Supplied information:
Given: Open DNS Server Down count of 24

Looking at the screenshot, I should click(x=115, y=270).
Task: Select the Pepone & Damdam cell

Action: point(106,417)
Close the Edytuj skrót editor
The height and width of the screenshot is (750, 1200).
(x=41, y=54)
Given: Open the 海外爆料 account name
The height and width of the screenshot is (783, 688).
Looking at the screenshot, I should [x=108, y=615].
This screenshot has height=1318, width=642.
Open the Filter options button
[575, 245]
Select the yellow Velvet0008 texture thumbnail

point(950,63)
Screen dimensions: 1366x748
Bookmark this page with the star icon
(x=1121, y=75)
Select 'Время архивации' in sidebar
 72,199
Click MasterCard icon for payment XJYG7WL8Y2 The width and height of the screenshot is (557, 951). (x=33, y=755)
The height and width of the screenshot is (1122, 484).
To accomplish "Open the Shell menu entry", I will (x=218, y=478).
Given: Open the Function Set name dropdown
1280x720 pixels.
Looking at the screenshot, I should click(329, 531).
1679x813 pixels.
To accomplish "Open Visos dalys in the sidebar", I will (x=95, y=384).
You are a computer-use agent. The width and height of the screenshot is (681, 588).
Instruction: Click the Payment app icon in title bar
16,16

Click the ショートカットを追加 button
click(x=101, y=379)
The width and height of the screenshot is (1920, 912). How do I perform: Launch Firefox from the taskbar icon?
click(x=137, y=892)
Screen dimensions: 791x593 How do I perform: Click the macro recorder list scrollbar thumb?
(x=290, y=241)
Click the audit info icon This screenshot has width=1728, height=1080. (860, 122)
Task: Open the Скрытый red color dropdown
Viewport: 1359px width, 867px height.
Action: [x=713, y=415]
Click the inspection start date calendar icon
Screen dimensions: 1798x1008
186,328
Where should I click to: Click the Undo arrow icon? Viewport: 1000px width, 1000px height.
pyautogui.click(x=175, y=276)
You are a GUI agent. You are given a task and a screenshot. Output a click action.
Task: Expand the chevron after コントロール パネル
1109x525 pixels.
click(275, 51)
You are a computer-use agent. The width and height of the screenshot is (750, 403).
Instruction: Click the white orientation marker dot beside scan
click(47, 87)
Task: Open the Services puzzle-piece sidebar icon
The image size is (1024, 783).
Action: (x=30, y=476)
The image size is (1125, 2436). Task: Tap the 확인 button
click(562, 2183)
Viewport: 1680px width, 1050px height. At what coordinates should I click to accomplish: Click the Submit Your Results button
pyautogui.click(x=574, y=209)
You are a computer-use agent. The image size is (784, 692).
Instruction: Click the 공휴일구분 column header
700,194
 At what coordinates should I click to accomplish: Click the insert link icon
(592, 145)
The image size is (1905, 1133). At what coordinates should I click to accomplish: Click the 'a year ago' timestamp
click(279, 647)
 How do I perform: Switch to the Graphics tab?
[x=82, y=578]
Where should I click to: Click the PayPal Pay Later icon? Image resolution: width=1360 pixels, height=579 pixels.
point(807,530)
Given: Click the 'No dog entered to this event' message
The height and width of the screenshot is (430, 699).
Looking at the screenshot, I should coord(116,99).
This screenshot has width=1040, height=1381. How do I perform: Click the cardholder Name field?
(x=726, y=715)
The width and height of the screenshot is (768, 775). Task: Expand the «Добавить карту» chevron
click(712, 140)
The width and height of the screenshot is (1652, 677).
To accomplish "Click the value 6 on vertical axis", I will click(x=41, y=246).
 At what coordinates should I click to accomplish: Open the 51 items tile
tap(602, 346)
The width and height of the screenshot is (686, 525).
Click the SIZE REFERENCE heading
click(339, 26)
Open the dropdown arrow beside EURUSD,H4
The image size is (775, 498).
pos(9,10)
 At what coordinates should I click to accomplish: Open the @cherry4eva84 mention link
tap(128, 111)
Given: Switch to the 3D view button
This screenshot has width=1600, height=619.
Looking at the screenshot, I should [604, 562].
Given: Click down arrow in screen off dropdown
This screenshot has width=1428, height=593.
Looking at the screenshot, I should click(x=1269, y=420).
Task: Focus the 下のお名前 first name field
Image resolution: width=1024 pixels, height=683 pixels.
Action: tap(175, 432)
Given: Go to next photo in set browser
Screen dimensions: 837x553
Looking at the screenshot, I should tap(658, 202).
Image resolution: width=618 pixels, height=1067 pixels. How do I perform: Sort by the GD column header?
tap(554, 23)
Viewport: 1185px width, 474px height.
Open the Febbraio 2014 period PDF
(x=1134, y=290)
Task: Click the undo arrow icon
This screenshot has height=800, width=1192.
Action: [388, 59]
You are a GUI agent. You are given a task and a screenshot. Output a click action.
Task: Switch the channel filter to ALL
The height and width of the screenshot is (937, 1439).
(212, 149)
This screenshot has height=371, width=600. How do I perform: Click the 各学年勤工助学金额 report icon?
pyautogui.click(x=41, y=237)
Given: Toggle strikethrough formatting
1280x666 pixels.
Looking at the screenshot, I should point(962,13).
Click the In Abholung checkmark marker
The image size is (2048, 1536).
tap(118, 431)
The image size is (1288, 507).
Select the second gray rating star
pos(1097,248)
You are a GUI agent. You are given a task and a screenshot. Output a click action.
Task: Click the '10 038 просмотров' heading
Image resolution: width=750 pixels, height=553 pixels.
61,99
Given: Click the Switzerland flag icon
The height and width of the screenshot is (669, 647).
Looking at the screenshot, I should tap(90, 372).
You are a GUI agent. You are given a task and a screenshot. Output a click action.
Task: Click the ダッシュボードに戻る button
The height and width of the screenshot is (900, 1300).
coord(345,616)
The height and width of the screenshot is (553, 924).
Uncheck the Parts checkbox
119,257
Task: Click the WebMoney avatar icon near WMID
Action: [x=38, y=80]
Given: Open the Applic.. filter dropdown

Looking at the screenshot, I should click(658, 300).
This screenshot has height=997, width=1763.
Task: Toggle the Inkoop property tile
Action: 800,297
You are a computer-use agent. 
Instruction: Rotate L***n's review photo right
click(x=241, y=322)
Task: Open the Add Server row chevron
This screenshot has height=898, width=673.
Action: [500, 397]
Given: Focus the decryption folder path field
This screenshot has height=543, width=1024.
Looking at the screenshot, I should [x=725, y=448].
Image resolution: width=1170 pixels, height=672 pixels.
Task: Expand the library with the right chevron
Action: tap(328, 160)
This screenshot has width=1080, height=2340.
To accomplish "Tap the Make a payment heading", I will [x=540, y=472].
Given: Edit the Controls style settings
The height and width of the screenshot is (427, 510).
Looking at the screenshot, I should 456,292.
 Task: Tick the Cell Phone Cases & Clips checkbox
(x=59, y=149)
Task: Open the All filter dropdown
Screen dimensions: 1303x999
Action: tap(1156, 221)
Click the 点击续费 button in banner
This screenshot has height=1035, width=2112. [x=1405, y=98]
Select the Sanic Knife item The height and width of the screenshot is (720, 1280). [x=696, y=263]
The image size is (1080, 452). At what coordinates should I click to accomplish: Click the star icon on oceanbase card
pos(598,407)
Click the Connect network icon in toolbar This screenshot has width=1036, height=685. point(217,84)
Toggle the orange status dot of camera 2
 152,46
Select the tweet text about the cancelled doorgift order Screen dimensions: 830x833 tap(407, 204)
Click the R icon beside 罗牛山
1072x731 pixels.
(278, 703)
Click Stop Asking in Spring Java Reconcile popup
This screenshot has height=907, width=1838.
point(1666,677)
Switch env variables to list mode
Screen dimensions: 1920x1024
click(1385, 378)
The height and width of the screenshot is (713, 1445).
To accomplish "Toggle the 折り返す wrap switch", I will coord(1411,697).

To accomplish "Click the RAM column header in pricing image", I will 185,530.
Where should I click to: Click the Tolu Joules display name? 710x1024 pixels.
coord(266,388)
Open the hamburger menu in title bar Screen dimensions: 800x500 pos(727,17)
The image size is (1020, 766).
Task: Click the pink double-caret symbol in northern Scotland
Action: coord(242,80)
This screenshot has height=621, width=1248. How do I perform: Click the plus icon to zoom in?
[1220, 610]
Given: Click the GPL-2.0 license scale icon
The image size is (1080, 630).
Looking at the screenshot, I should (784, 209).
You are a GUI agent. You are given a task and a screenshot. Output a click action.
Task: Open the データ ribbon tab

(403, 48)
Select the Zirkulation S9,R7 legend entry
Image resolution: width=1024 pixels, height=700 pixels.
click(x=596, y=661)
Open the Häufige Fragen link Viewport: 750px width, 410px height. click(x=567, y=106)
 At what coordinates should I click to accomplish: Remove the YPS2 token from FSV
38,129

What to produce: Copy out the lines of the data where the word "Focus" can be found.

Answer space:
Task: Focus the 下のお名前 first name field
Given: Focus the decryption folder path field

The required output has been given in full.